1. Have these or similar prob­lems already been dis­cov­ered by TDT (or UDT) the­o­rists, and if so, is there a known solu­tion? I had a search on Less Wrong but couldn’t find any­thing ob­vi­ously like them.

2. Is the anal­y­sis cor­rect, or is there some sub­tle rea­son why a TDT (or UDT) agent would choose differ­ently from de­scribed?

3. If a TDT agent be­lieved (or had rea­son to be­lieve) that Omega was go­ing to pre­sent it with such prob­lems, then wouldn’t it want to self-mod­ify to CDT? But this seems para­dox­i­cal, since the whole idea of a TDT agent is that it doesn’t have to self-mod­ify.

4. Might such prob­lems show that there can­not be a sin­gle TDT al­gorithm (or fam­ily of prov­ably-linked TDT al­gorithms) so that when Omega says it is simu­lat­ing a TDT agent, it is quite am­bigu­ous what it is do­ing? (This ob­jec­tion would go away if Omega re­vealed the source-code of its simu­lated agent, and the source-code of the choos­ing agent; each par­tic­u­lar ver­sion of TDT would then be out-performed on a spe­cific match­ing prob­lem.)

5. Are these re­ally “fair” prob­lems? Is there some in­tel­ligible sense in which they are not fair, but New­comb’s prob­lem is fair? It cer­tainly looks like Omega may be “re­ward­ing ir­ra­tional­ity” (i.e. giv­ing greater gains to some­one who runs an in­fe­rior de­ci­sion the­ory), but that’s ex­actly the ar­gu­ment that CDT the­o­rists use about New­comb.

6. Fi­nally, is it more likely that Omegas—or things like them—will pre­sent agents with New­comb and Pri­soner’s Dilemma prob­lems (on which TDT suc­ceeds) rather than prob­le­matic prob­lems (on which it fails)?
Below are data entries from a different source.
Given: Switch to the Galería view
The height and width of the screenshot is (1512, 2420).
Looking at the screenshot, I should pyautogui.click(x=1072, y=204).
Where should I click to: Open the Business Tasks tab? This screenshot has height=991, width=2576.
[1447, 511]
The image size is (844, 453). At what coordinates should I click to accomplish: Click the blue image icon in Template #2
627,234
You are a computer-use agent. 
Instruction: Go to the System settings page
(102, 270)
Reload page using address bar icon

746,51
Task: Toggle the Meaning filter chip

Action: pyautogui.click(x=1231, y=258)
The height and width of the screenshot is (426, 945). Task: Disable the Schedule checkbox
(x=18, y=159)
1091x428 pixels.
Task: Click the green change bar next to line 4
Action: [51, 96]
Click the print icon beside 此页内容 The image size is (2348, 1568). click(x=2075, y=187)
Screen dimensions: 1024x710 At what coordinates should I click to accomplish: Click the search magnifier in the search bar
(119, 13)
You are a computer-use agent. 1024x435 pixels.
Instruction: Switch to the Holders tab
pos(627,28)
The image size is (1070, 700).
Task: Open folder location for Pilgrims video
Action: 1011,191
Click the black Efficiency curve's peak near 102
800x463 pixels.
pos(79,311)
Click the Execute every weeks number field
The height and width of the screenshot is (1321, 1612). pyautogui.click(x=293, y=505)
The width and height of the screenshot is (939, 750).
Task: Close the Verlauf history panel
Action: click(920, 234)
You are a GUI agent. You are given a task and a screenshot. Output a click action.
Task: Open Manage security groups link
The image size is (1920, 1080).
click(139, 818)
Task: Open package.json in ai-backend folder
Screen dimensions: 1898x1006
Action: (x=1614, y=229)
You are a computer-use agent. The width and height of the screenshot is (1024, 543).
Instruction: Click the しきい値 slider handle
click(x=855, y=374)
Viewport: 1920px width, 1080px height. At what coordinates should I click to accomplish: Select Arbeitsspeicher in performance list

Edit: I tweaked the ex­pla­na­tion of Box A’s con­tents in Prob­lem 1, since this was caus­ing some con­fu­sion. The idea is that, as in the usual New­comb prob­lem, Box A always con­tains $1000. Note that Box B de­pends on what the simu­lated agent chooses; it doesn’t de­pend on Omega pre­dict­ing what the ac­tual de­cid­ing agent chooses (so Omega doesn’t put less money in any box just be­cause it sees that the ac­tual de­cider is run­ning TDT).